Excerpted passage:
+ + + + + + +
Merriam-Webster’s ‘pervasive’ 2022 word of the year: ‘Gaslighting’

In a world in which no one trusts the media and people on both sides of the political spectrum are accusing the other side of running “psy-ops” on American citizens, it is probably not surprising that, in 2022, the most looked-up word on Merriam-Webster was  “gaslighting.”

Compared with 2021, lookups for the term increased by 1,740%, according to the Associated Press.

“But something else happened,” AP reported. “There wasn’t a single event that drove significant spikes in the curiosity, as it usually goes with the chosen word of the year.”

“The gaslighting was pervasive,” the outlet states.

The finding shocked even Merriam-Webster’s editor at large, Peter Sokolowski.

“It’s a word that has risen so quickly in the English language, and especially in the last four years, that it actually came as a surprise to me and to many of us,” he told the AP ahead of Monday’s official unveiling. “It was a word looked up frequently every single day of the year.”

According to Merriam-Webster’s website, “gaslighting” is defined as the “psychological manipulation of a person usually over an extended period of time that causes the victim to question the validity of their own thoughts, perception of reality, or memories and typically leads to confusion, loss of confidence and self-esteem, uncertainty of one’s emotional or mental stability, and a dependency on the perpetrator.”

The term entered the global zeitgeist following the 1944 release of the movie “Gaslight,” starring Charles Boyer and Ingrid Bergman, in which the smooth-talking 1880’s husband of a grieving woman attempts to drive her insane in order to rob her of a fortune.

(Video: YouTube)
+ + + + + + +
Extracted records:
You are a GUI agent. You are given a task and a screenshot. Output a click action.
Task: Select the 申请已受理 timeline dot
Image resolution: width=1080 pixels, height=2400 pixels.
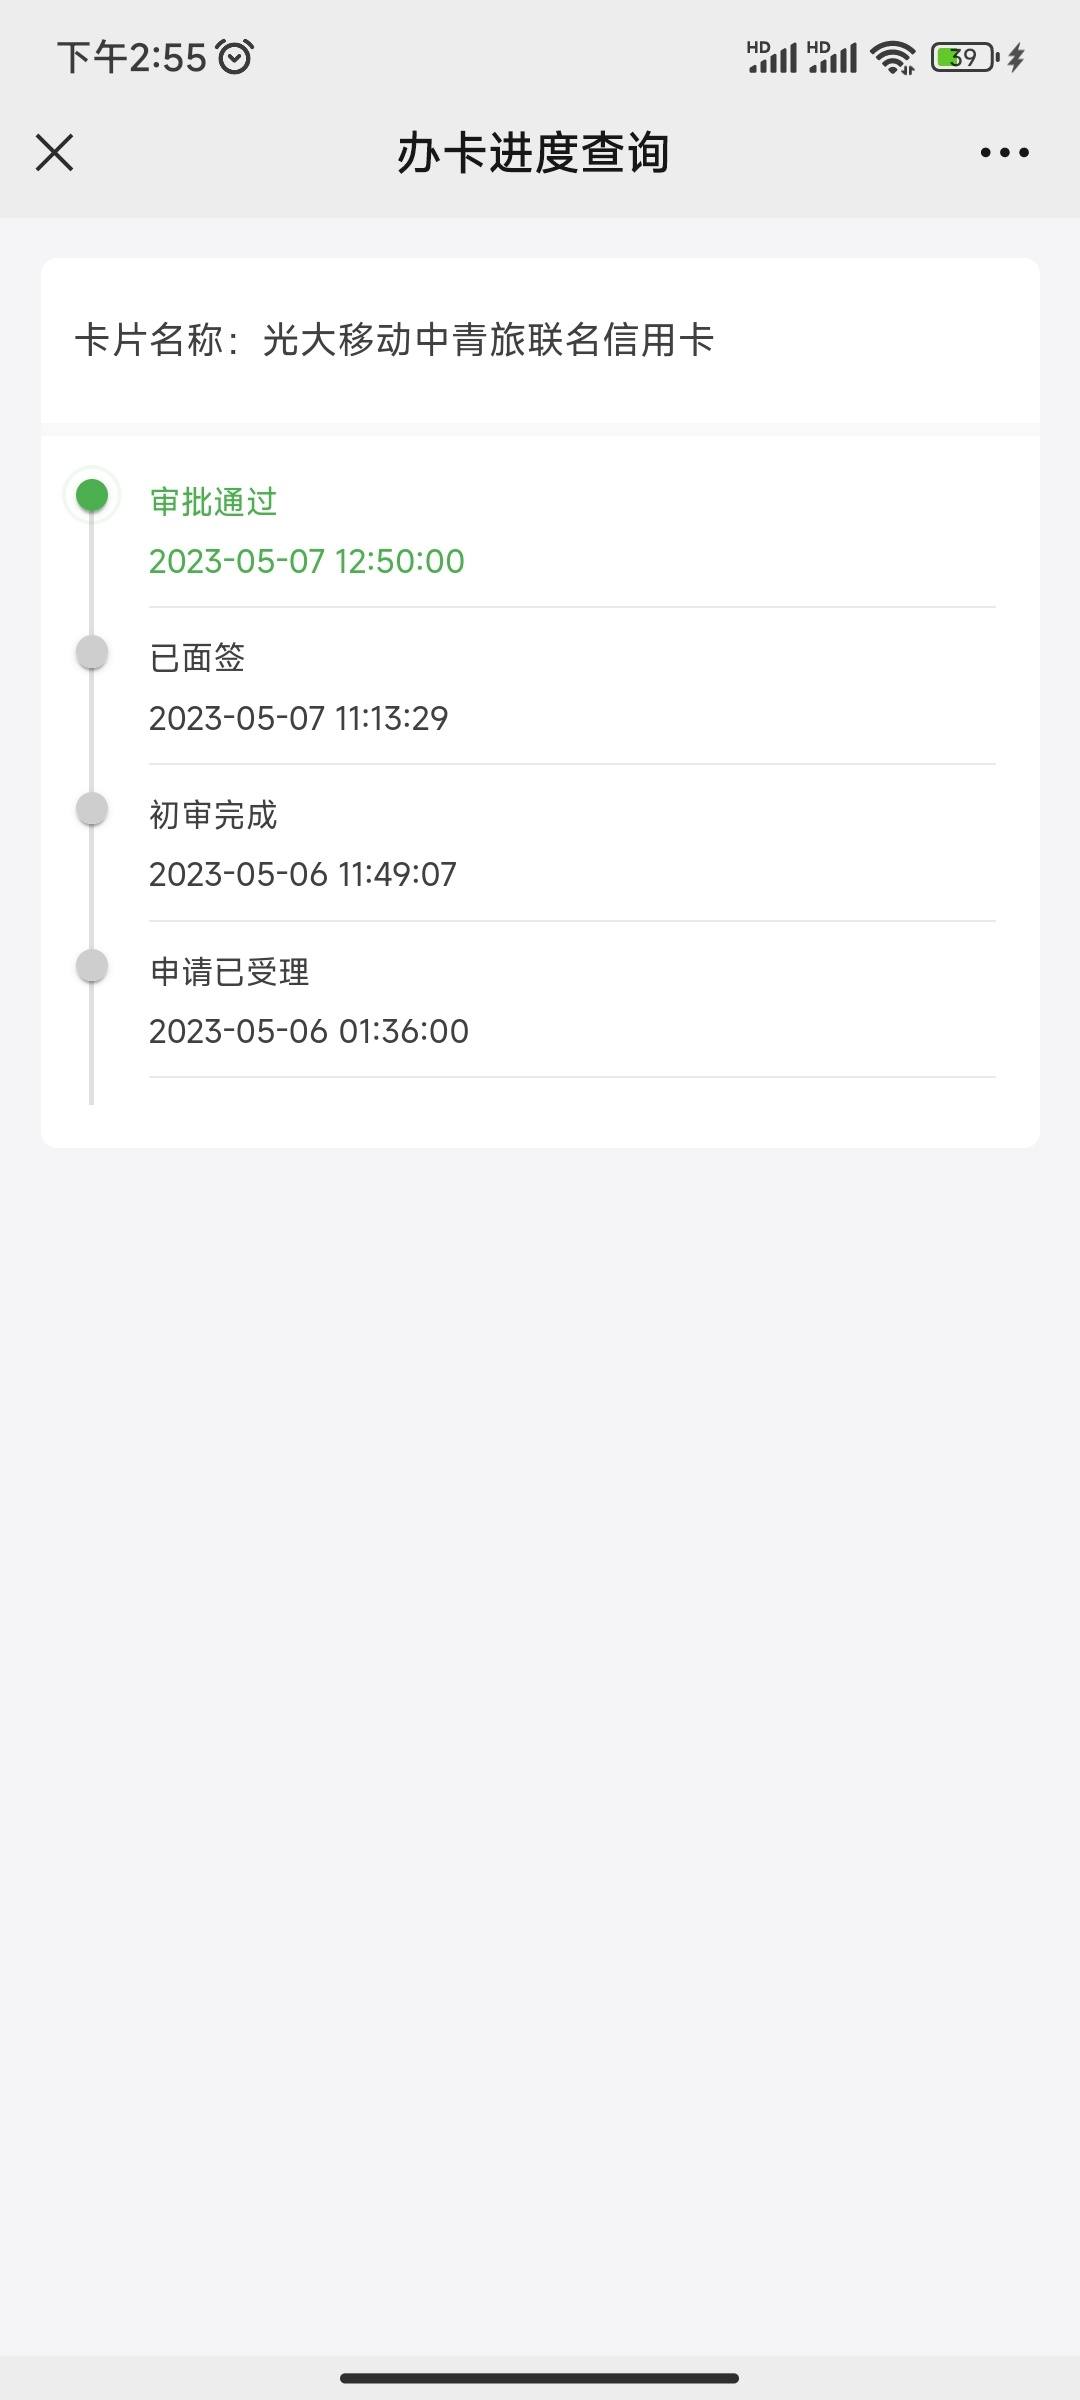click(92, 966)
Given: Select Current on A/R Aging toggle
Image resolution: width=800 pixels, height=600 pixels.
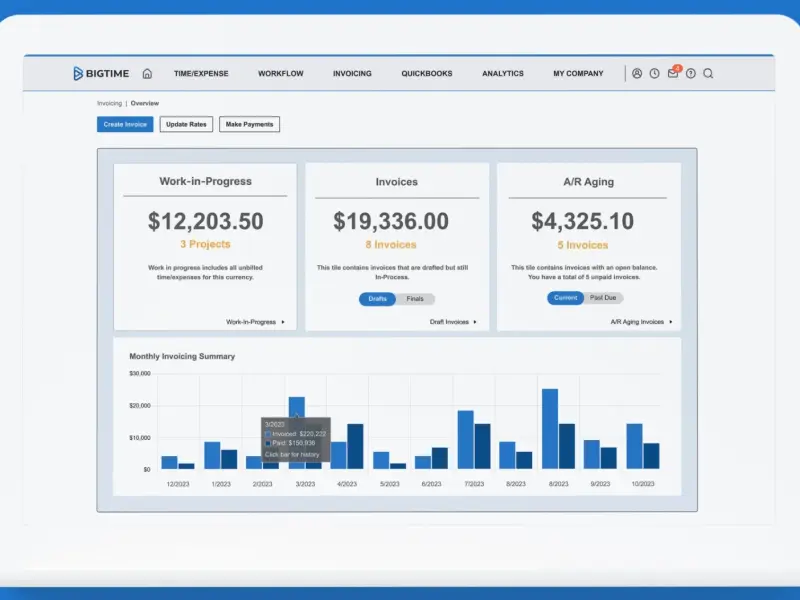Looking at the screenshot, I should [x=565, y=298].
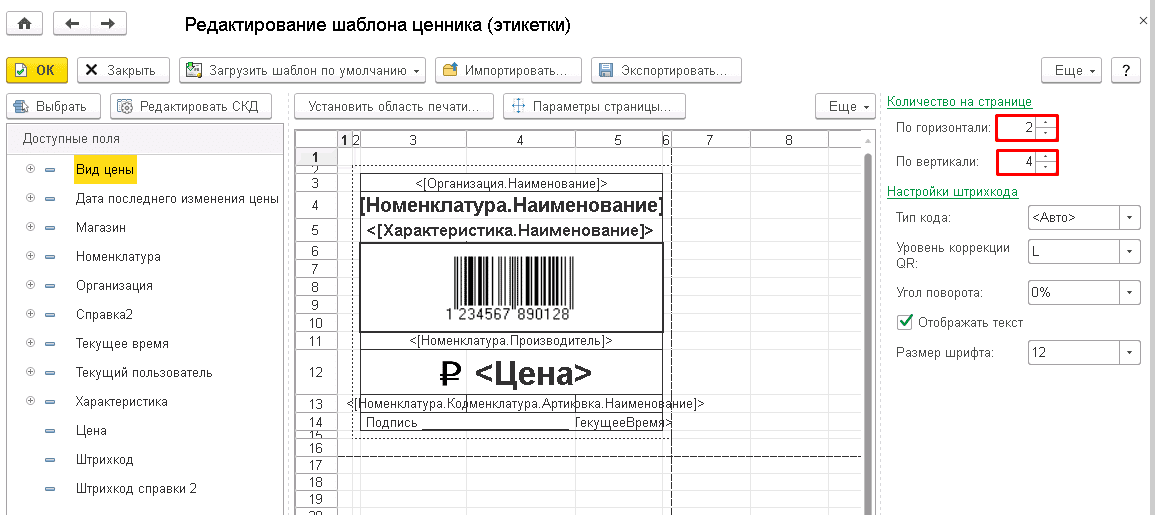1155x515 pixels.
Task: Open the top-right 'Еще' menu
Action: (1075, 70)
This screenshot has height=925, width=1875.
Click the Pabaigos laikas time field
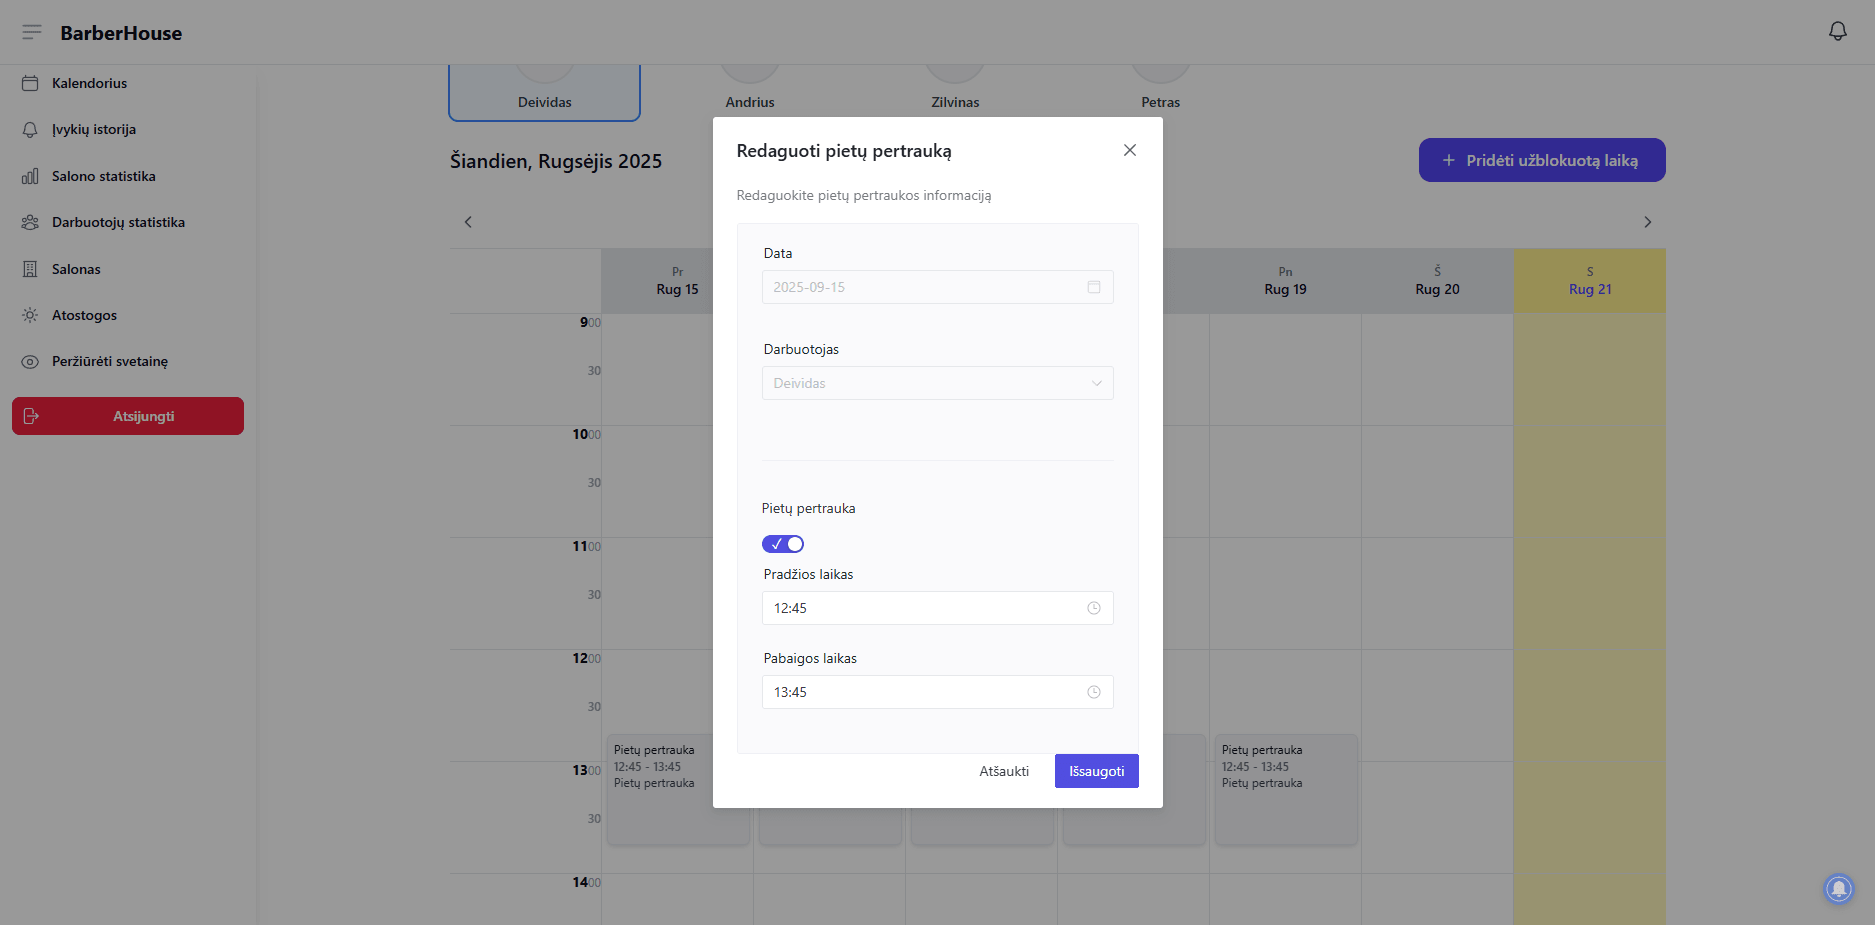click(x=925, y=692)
+ + + + + + +
Directions for this task: In the article on Merriam-Webster's word of the year, reproduce the stretch from "In a world in" through "the outlet states.", switching "2021" to "2020".

Task solution:
In a world in which no one trusts the media and people on both sides of the political spectrum are accusing the other side of running “psy-ops” on American citizens, it is probably not surprising that, in 2022, the most looked-up word on Merriam-Webster was  “gaslighting.”

Compared with 2020, lookups for the term increased by 1,740%, according to the Associated Press.

“But something else happened,” AP reported. “There wasn’t a single event that drove significant spikes in the curiosity, as it usually goes with the chosen word of the year.”

“The gaslighting was pervasive,” the outlet states.